In recognition of the Jubilee Year of Mercy declared by Pope Francis, every month The Catholic Sun will feature a “Missionary of Mercy” who exemplifies one of the corporal or spiritual works of mercy.
Practical ways to ‘Visit the sick’
Sign up for your parish’s ministry of care program
Keep visits to the sick brief and cheery
Take your kids to visit an elderly relative or neighbor; bring homemade cards
If cooking isn’t your thing but you want to contribute a meal, bring takeout food or a gift card when you visit
Tan Duong was 6 years old when his parents put him and his two sisters into a small boat headed for America in order to escape life under Vietnam’s communist regime. The youngest of 11 children, Tan remembers being out on the open sea, facing armed pirates.
He’s 37 now, and when asked how long the group was tossed about on the water, he remembers it as having been for months.

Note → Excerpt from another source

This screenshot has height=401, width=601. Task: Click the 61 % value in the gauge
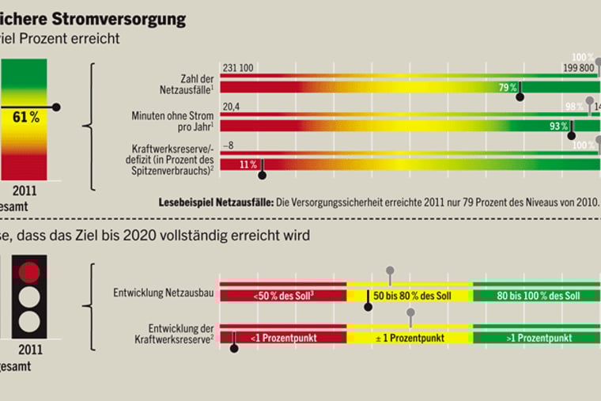point(26,117)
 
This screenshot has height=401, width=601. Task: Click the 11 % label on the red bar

Actually, his sister said, it was only a week, but for a small boy, it must have seemed endless. He’s got other memories too. The family Rosary every night. His mother rising at 5 a.m. each day to walk two miles to the church to attend Mass. They are lessons of faith that stay with him, even now. Especially now.
As a young man, he became a disc jockey for rave parties — not exactly a church-based activity. “I was a party animal all my life. That’s why I didn’t go to school,” Duong said. In spite of all that, he never missed Sunday Mass. Somehow, the faith and the discipline instilled in him as a child stuck. Finally, the emptiness of his lifestyle got to him. One day, he asked himself: Is this all there is?
These days, he’s a college student pursuing a degree in electrical engineering. On Sundays, he attends Mass at Ss. Simon and Jude Cathedral and then visits an elderly, homebound couple in the neighborhood. Raymond, the husband, is receiving hospice care.
Duong brings Holy Communion with him. Drawing up a chair in the modest living room, he asks how Raymond is feeling and how the couple’s daughter is faring in the wake of a bout with pneumonia. After giving them Communion, he tells them he’ll be back the following Sunday to see them again.
“There’s an enjoyment to visiting the sick,” Duong said as he sat in the park across the street from the stucco house. “The elderly and the sick — I know they’re lonely and they don’t get visitors all the time. They like to tell their stories, so it’s good that I can be there to listen.”
One woman he used to visit, Duong said, used to tell him her life’s story. “I knew she needed someone to tell,” he said simply.
Both his grandmothers are currently living with him, something he said is a reflection of the Asian culture’s reverence for the extended family.
“I still have bad habits, but I try to be more conscious about what I do. I always ask myself, is that ethical?”
God, he says, has given him second chances in life.
“I’ve gotten in car accidents where the car flips over and I come out just fine. I see that God has a lot of mercy on me and loves me through that,” Duong said. He still remembers someone who was near death, someone he could have visited but didn’t. It’s because faith hadn’t worked its way into his everyday life at that point, he admitted humbly. Now, he makes visiting the sick a weekly affair, sharing the love and mercy of God that he’s encountered in his own life.
“It’s a responsibility for me to bring Jesus to people in need,” Duong said. “In the past, I failed to do that maybe through the way I lived or my actions. Now I feel like it’s an opportunity for me to bring God to someone else. It’s a blessing and an honor.”